### TASK
Copy every line of the records below verbatim, omitting the pictures from your output.

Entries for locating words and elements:
------------------------------------
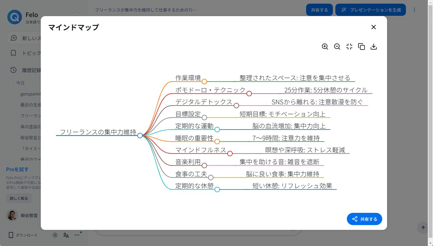Click the Felo logo
This screenshot has height=246, width=433.
coord(14,17)
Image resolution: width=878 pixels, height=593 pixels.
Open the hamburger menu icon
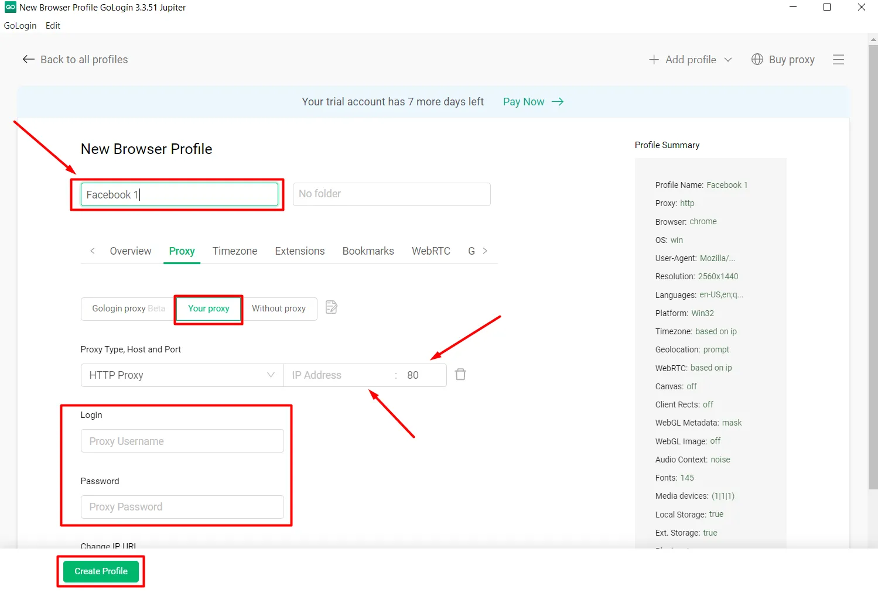838,59
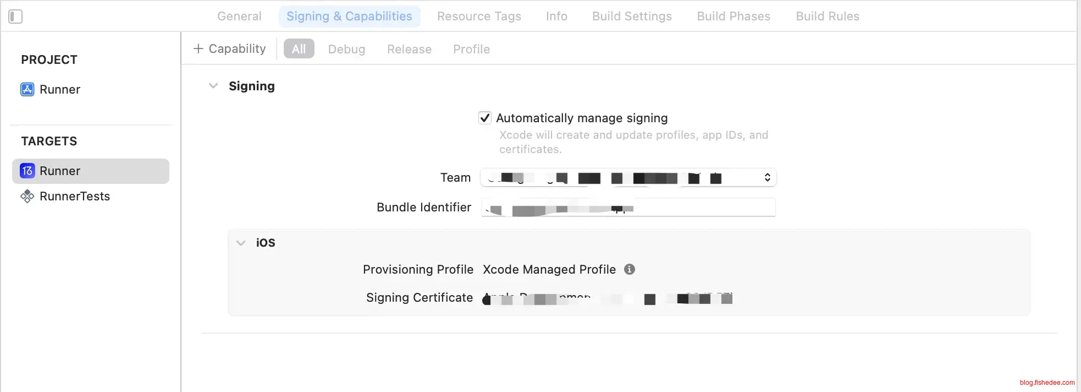The image size is (1081, 392).
Task: Select the Release configuration filter
Action: (409, 49)
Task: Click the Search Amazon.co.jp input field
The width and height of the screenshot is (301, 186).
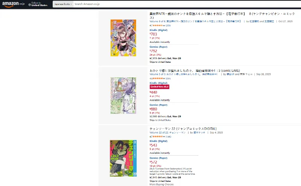Action: pos(186,4)
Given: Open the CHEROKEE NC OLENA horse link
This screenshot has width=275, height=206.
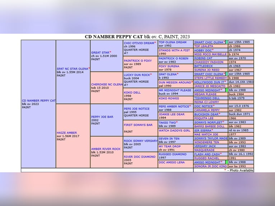Looking at the screenshot, I should pyautogui.click(x=107, y=84).
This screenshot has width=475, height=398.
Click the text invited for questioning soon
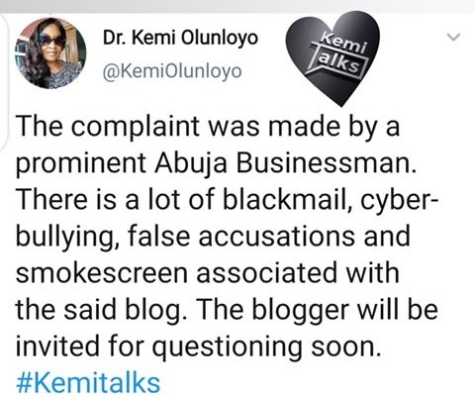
------------------------------------
### RESPONSE TO THE TASK
Click the Felo logo
This screenshot has height=246, width=433.
coord(14,17)
Image resolution: width=878 pixels, height=593 pixels.
Open the hamburger menu icon
838,59
The image size is (1081, 392).
Task: Select the Release configuration filter
Action: (409, 49)
Task: Click the Search Amazon.co.jp input field
The width and height of the screenshot is (301, 186).
Action: pos(186,4)
Given: Open the CHEROKEE NC OLENA horse link
This screenshot has width=275, height=206.
Looking at the screenshot, I should pyautogui.click(x=107, y=84).
This screenshot has width=475, height=398.
Click the text invited for questioning soon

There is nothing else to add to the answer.